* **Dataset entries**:
____

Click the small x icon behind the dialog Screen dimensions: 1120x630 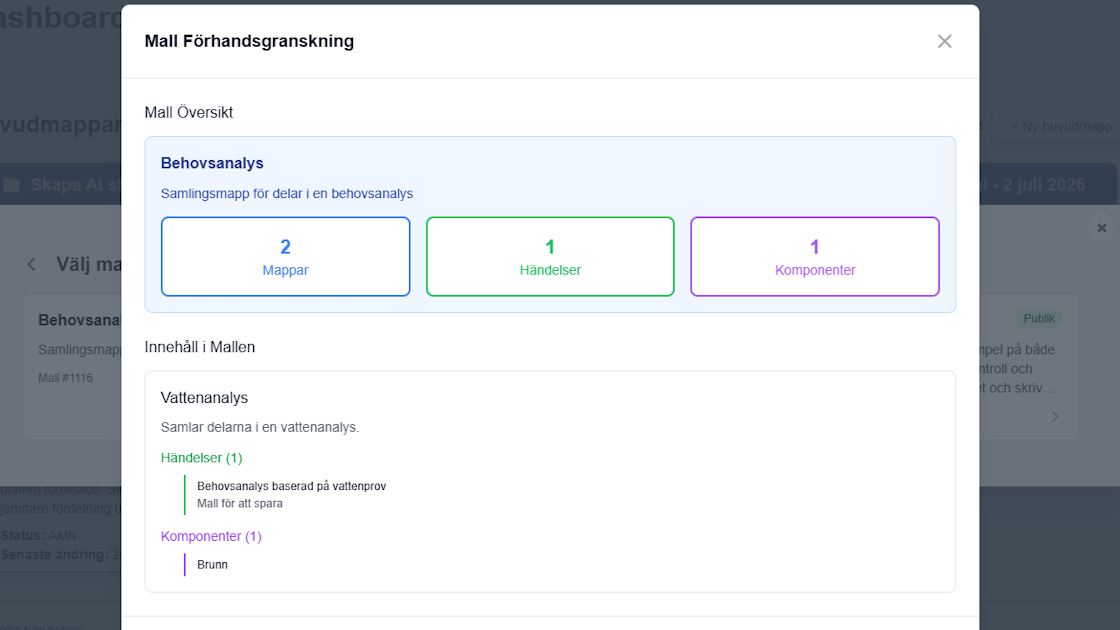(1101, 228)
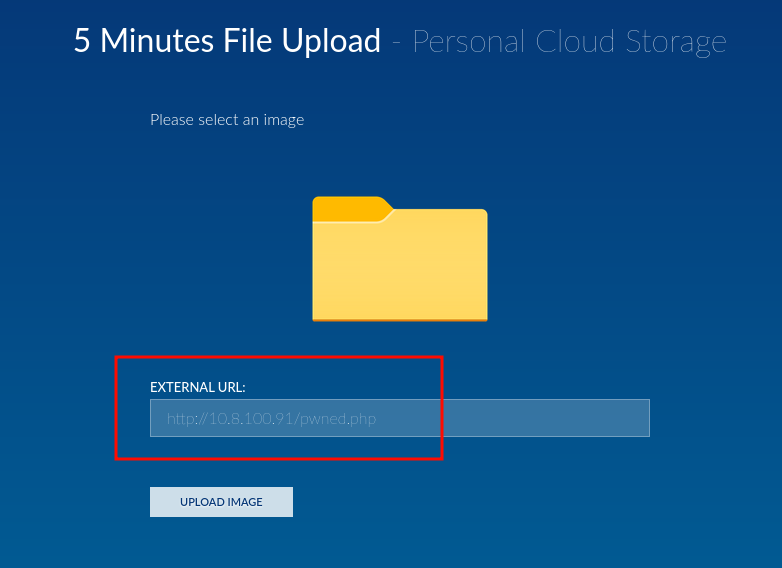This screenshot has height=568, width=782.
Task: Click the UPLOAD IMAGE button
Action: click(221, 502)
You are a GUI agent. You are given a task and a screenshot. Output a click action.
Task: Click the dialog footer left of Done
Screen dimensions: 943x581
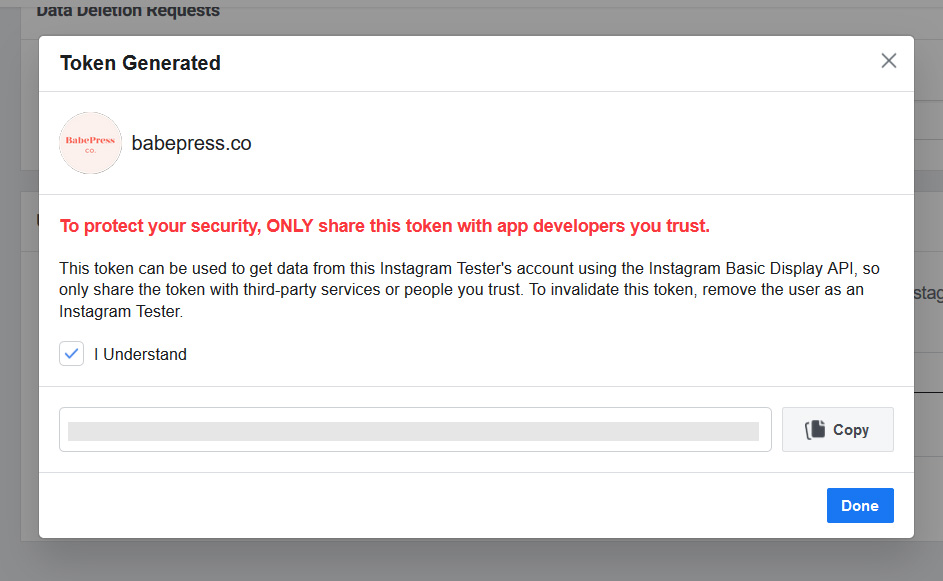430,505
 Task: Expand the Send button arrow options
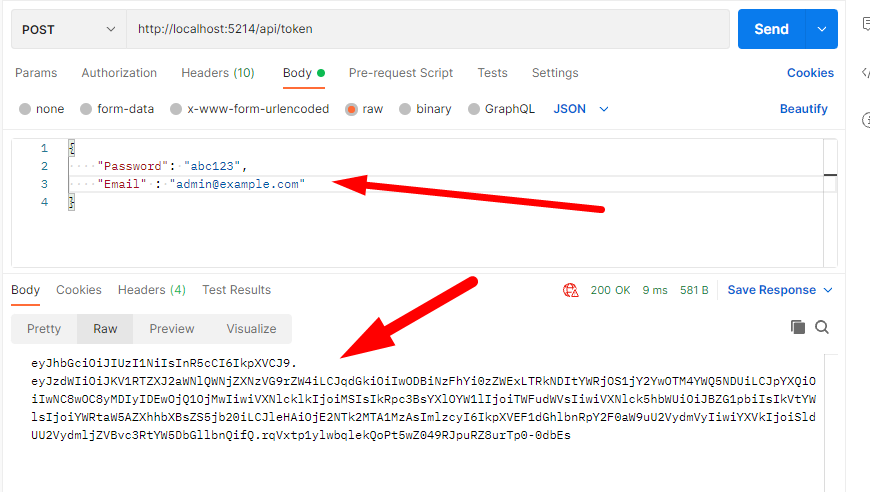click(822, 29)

____

* **What the task asks**: Only one thing is required: an exact printout of the lines from the line containing "Task: Click the dialog footer left of Done" through the last line of the records, pictures excluded.

* **Solution to the problem**:
Task: Click the dialog footer left of Done
Screen dimensions: 943x581
430,505
 Task: Expand the Send button arrow options
click(822, 29)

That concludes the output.